OBJECTIVE(S): Open long-bone fractures represent a complex injury within the trauma system, and coordination of care is essential to optimizing patient care. Guidelines recommend antibiotics be given within 60 minutes of patient arrival to the ED. We sought to measure the timeliness of antibiotic administration and improve the overall antibiotic administration rate at the patient and hospital level as a process measure within a collaborative quality initiative (CQI).
METHODS: Trauma CQI data (1/2017-8/2020) were analyzed from 34 ACS-COT verified Level 1 and Level 2 trauma centers. Inclusion criteria were adult patients (≥16 years), ISS ≥ 5, and open tibia or femur fracture. Patients who were directly admitted, transferred in, died with no signs of life, or died in the ED were excluded. After establishing a baseline from 1/2017 to 6/2018, hospitals were scored annually from 0-10 points on a pay-for-performance metric based on their rate of achieving antibiotic administration within 120 minutes for patients with an open tibia or femur fracture. Univariate tests were performed to examine differences between baseline and subsequent year(s) performance.

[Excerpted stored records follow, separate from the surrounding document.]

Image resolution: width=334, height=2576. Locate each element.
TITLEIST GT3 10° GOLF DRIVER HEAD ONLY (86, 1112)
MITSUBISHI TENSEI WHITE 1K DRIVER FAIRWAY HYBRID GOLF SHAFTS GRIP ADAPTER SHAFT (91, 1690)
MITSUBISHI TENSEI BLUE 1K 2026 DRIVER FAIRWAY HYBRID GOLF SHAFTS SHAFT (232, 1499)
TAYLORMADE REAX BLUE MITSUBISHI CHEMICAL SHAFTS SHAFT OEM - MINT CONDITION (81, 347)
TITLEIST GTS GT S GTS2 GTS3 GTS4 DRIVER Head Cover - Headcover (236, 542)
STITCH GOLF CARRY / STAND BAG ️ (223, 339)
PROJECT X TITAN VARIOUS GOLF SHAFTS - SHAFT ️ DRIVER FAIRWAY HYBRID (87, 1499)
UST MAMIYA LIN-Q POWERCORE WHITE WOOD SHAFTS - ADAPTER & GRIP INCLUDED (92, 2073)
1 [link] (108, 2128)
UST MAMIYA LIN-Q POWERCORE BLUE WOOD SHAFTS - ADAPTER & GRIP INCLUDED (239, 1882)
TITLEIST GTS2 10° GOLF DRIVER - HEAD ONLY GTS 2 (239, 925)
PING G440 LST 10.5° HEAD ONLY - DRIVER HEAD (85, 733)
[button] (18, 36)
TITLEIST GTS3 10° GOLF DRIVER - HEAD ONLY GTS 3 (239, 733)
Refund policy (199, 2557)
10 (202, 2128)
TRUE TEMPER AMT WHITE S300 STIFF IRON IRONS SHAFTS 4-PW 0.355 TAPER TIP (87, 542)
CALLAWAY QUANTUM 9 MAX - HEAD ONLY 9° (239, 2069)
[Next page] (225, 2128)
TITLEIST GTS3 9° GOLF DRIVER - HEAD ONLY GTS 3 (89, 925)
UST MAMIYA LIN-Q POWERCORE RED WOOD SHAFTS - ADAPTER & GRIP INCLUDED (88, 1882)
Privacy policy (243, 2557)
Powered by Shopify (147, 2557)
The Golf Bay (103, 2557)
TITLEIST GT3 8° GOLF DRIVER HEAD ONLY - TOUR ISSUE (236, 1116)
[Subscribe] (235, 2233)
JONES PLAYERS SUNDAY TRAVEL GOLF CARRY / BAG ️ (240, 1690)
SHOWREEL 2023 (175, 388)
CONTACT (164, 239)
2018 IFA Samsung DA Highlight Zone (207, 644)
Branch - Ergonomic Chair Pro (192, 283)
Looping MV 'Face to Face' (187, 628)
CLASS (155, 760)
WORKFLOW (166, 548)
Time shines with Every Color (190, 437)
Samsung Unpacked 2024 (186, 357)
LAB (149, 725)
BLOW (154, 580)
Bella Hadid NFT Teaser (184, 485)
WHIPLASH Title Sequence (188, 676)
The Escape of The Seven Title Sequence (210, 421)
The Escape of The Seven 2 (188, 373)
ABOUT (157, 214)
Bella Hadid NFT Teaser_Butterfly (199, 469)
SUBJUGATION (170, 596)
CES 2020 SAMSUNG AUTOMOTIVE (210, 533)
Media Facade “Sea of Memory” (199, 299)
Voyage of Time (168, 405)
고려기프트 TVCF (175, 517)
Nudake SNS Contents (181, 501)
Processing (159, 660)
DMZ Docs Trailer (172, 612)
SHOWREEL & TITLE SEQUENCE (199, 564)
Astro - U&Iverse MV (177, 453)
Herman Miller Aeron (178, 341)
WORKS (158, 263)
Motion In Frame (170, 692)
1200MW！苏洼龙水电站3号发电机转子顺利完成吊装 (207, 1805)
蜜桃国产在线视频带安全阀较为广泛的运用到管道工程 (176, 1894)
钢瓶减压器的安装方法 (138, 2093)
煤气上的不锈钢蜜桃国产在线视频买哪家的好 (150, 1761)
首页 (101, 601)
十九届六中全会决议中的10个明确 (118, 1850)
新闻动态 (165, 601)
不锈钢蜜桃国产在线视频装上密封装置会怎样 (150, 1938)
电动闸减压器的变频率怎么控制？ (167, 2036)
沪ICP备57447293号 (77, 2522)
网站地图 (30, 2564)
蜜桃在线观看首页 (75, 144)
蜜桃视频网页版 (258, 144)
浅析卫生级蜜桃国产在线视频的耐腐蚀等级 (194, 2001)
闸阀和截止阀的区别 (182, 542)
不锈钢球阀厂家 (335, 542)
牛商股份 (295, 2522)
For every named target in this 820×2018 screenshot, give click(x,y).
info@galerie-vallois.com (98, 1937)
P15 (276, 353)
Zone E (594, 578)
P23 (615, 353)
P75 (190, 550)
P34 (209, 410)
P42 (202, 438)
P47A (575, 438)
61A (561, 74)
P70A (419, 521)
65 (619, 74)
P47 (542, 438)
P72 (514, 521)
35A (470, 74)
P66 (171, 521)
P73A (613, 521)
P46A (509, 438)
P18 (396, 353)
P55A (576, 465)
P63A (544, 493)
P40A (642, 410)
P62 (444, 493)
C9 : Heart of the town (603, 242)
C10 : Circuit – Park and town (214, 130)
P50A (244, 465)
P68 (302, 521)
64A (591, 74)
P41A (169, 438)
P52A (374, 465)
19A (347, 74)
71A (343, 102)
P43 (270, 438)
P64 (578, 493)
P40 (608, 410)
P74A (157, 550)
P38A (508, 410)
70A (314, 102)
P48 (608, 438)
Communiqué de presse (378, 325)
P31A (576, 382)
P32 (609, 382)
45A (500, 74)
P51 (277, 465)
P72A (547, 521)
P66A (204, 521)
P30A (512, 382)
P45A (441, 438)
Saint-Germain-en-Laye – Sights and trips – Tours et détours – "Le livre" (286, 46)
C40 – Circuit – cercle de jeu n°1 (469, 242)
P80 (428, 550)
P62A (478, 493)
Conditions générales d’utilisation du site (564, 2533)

RESULTS: There were 2,300 patients with an open lower extremity long-bone fracture. The baseline (2017) rate of antibiotic administration to patients <60 minutes after arrival was 62.5% (Table). 7 of 29 hospitals achieved administration of antibiotics within 120 minutes in ≥85% of patients, and 1 of 29 hospitals was within 60 minutes in ≥85% of patients. Implementation of CQI process measure targets led to significant increases in the patient and hospital level performance with regard to the timeliness of antibiotic administration for open long bone fractures in the subsequent years (2018, 2019, 2020).
CONCLUSIONS: Creation of a pay-for-performance process measure within a statewide trauma CQI can improve compliance with the timely administration of antibiotics to patients with open fractures. Work remains to align compliance with the published guideline target of < 60 minutes and to identify factors involved in the delay of timely administration.